The Czech Republic, aka Czechia, suffers from brand discontinuity. It’s only been known by its current name since the 1990s. The region has been associated with many other names, some of which evoke the romance and adventure of its rich history.
When I toured the Czech Republic I discovered that I knew more about it than I thought I did, but some things I knew by different names.
For example, my itinerary showed Karlovy Vary. I had never heard of it. But when I was there, I realized it was the place I had known as Carlsbad, and that connection brought a flood of associations.
Carlsbad! That was where the climactic scene in Beethoven’s love affair took place in the movie Immortal Beloved. The composer had planned to meet his secret lover there. But he was delayed by a storm and by the time he arrived in Carlsbad she was gone. That was when he threw the chair through the window of the inn.

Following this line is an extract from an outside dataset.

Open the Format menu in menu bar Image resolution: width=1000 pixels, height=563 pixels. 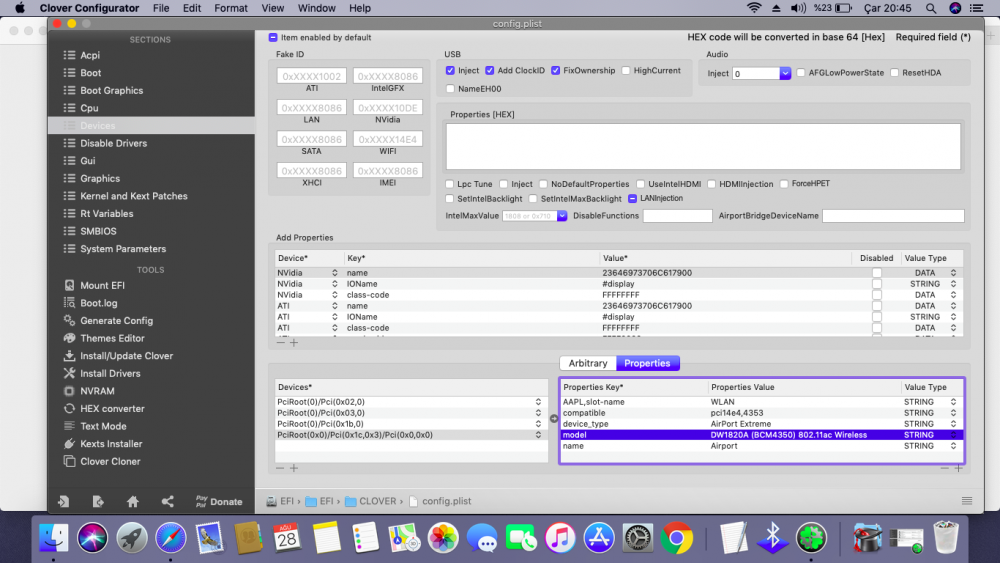(230, 8)
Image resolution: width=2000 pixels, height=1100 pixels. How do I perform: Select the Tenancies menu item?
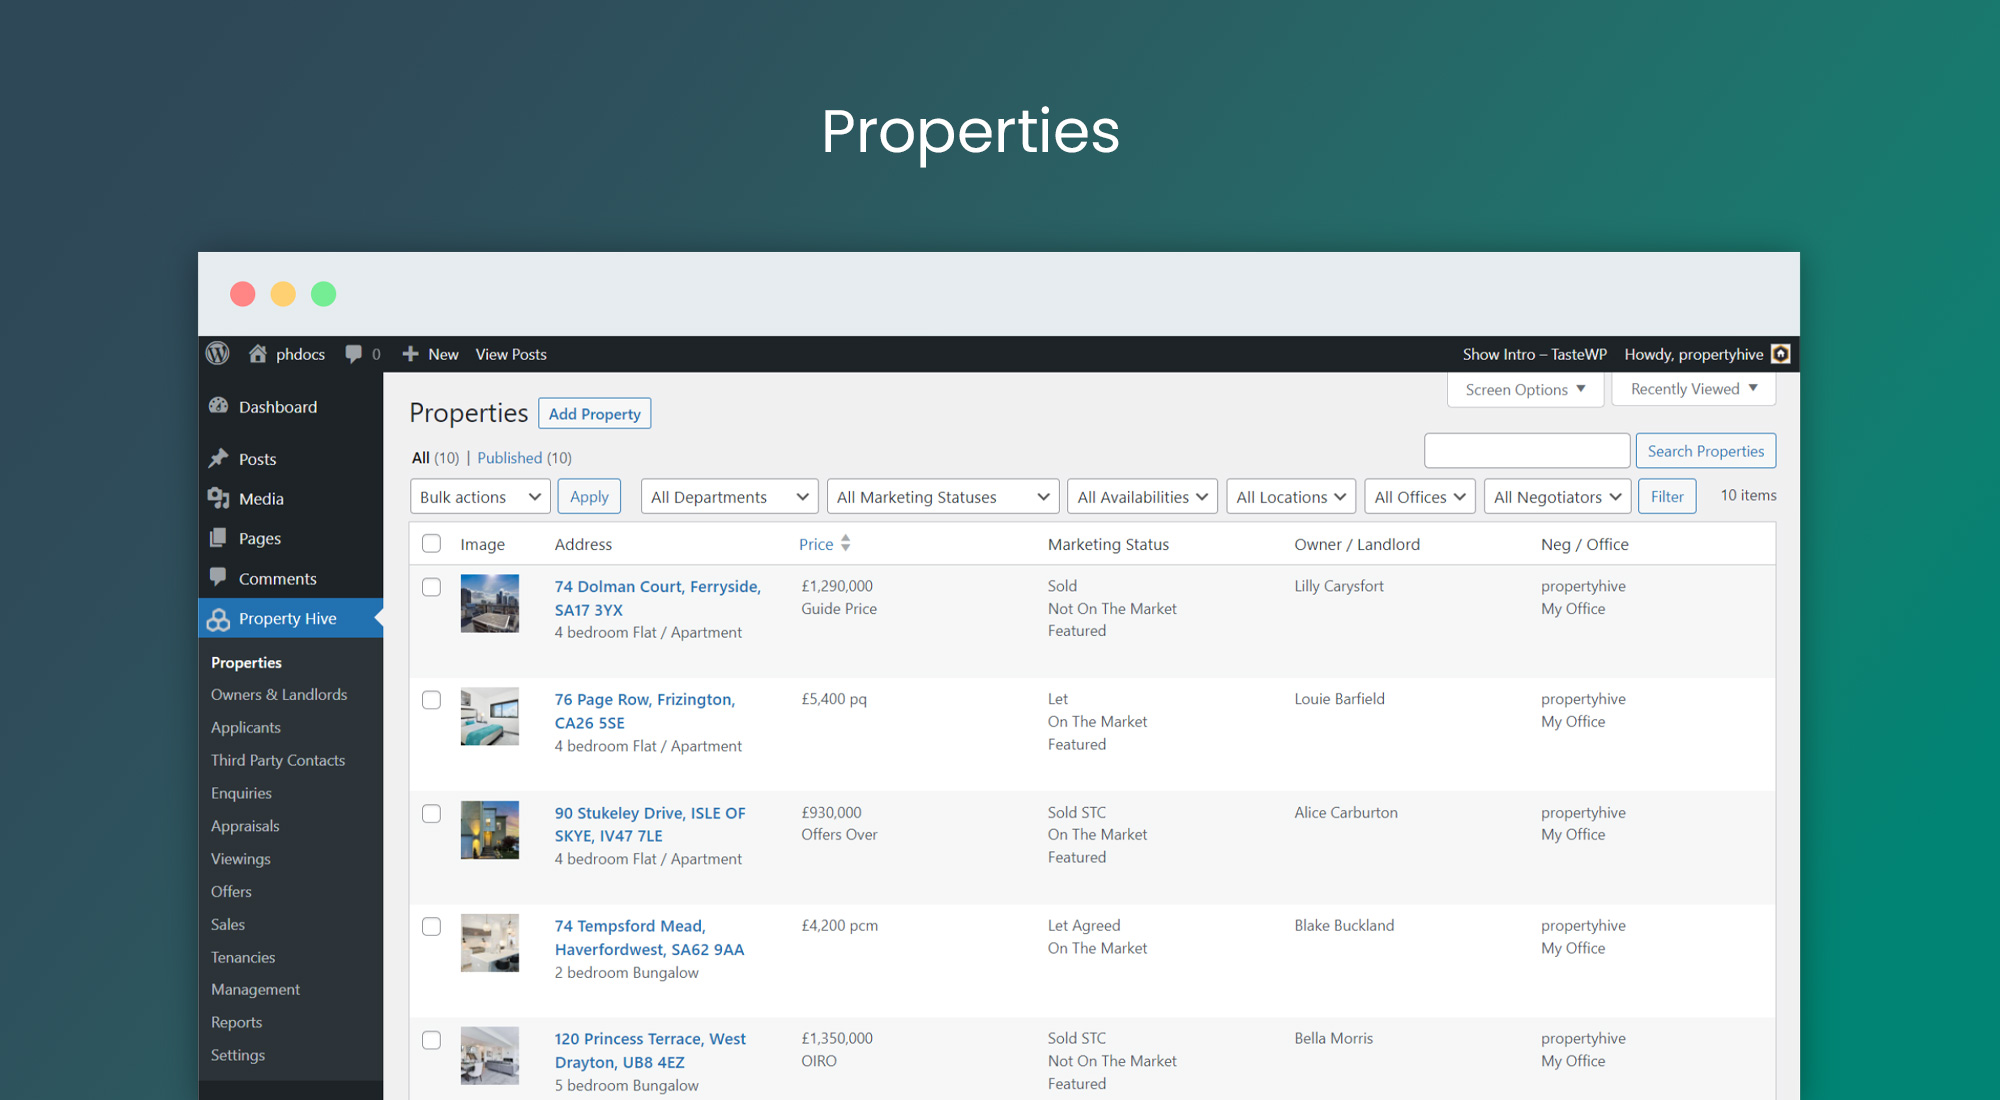point(242,955)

Carlsbad’s thermal springs have drawn people for centuries, including celebrities like Chopin and Brahms, and Bohemia’s own Smetana. In the summer of 1812 Beethoven could be seen strolling around with the German poet Goethe. Friedrich Schiller and Peter the Great also spent time in Carlsbad.

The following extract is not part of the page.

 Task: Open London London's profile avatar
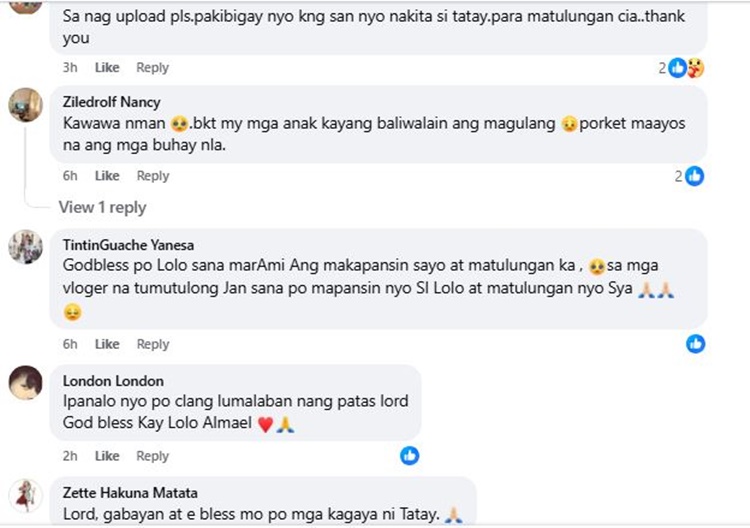coord(25,382)
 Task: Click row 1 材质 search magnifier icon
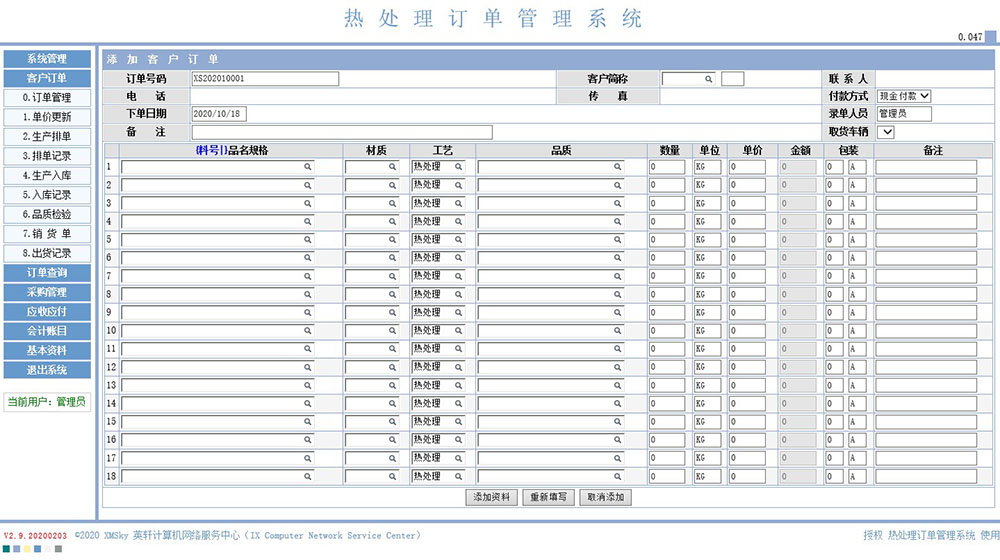pos(392,167)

The name means “Charles’ Spring,” in honor of the Bohemian King Charles IV, whose name pops up all over the country, including on Prague’s showplace Charles IV Bridge (which you have to see in Prague). Charles is credited with being the first to stumble onto the springs in 1358.

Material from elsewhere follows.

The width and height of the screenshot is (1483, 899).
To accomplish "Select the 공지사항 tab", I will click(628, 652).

The landscape of Karlovy Vary, with its forested mountains and alpine architecture, was charming enough on its own. But when I realized it was the famous Carlsbad I had heard about, it added an extra dimension of enjoyment.
What’s in a Name?
The word “Czech” is based on the Czech people, a Slavic ethnic group native to the area. From 1918, at the fall of the Habsburg Empire, to 1993 the Czech Republic was combined with Slovakia as Czechoslovakia. In 1993 Czechia and Slovakia split again.
The Czech Republic is made up of the eastern region of Moravia and the western region of Bohemia. Prague, the capital, is in Bohemia.
Prague is the jewel of this crown. Through all the changes in names and boundaries over the centuries, Prague has always remained Prague. It stands proudly as one of Europe’s most venerable cities, a city so nice Mozart named a symphony for it.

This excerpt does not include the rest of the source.